The signing of a tripartite agreement, which will see Everyting Oily buying ganja only from Epican until other licensed cultivators come on stream, was a prerequisite to the start-up of operations of either company. The Cannabis Licensing Authority (CLA), which will take control of the ganja after it is harvested, was the other signatory.
“Epican can start growing tomorrow. Everyting Oil can start producing. We had to make sure the tripartite agreement and other issues were handled. Those have now been issued, and we signed the tripartite today, and so they are free to operate tomorrow,” Hyacinth Lightbourne, chairman of the Cannabis Licensing Authority, told Growth & Jobs after last Wednesday’s press conference in New Kingston.
“Granting means that the application committee has approved them to commence. The issuing means that they have now been handed their licences. We have a closed the loop system, so in this particular circumstance, we had to make sure that Everyting Oily purchased from someone who was a lawful licence owner. Thus, an agreement has to occur between all the parties,” Lightbourne disclosed.
She went on to explain just how the medicinal marijuana industry differed from other business operations.
“The other issue with regard to the tripartite agreement is that one of the requirements as per international regulations is that the CLA has to take custody of all raw products at some point in time. We did not wish to get involved in the business aspect of that. As such, all parties are present for the transfer of the product from the cultivator to the processor, and that’s part of the monitoring requirement that we have to undertake.”
Rory Liu, founder and chief executive officer of Everyting Oily, was glad that the mega-investment was finally beginning to pay off.

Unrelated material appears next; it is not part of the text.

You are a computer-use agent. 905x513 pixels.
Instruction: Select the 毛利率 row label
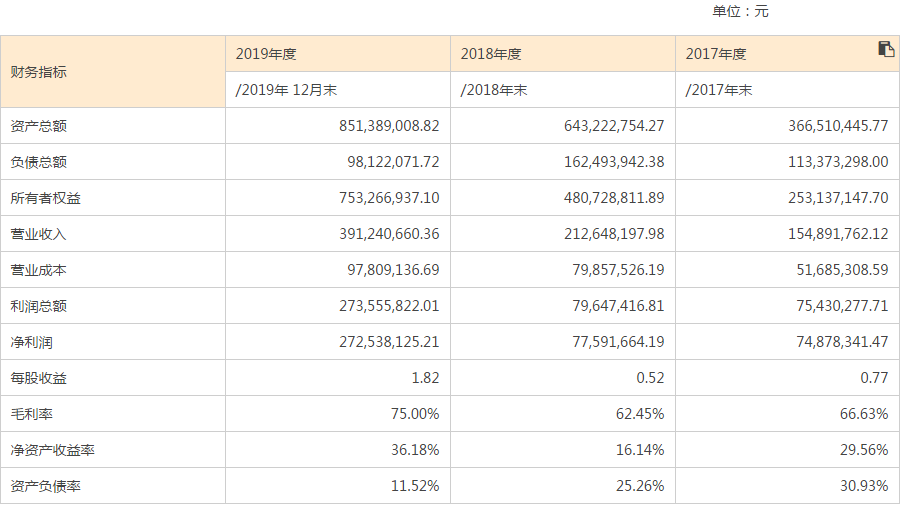32,414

“My facility is all up and running since a year ago, and we just have to wait now for Epican, which is the other licensed to cultivate the ganja because it’s a closed-loop system. So they are the only ones I can currently deal with, and when the other cultivators come online, then there will be agreements with them, too, to buy ganja,” Liu told Growth & Jobs.
“My business model is ‘I’m just processing’. They (Epican) are going to be vertically integrated, but all I am going to be doing is processing and working with other cultivators. So the raw ganja, I’ll turn that into oil that then can be mixed into tinctures, sublinguals, topicals, lotions, and stuff like that, and any other medicinal items.

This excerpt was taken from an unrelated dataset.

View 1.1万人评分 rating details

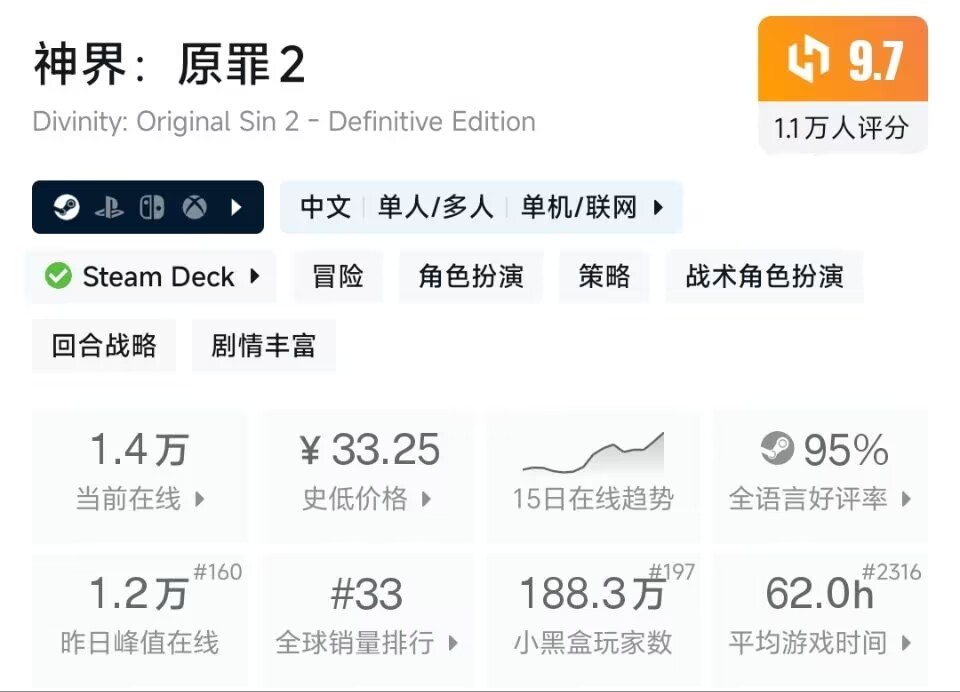(841, 128)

“I will more so sell in bulk so another licensed processor could buy the [ganja] oil in bulk, or if you are a spa you can buy it in bulk and then mix it into your own lotions, and stuff like that, for therapeutic purposes, if you have your formula.”
Epican will be much more involved in ganja process, as well as cultivation, Karibe McKenzie revealed.
“The licence we received is to cultivate, so we can begin setting up their plants and begin growing. Our company will be doing our own processing and retailing also, eventually, when we get those licences. We have three more we are waiting on – processing, retail and research and development.”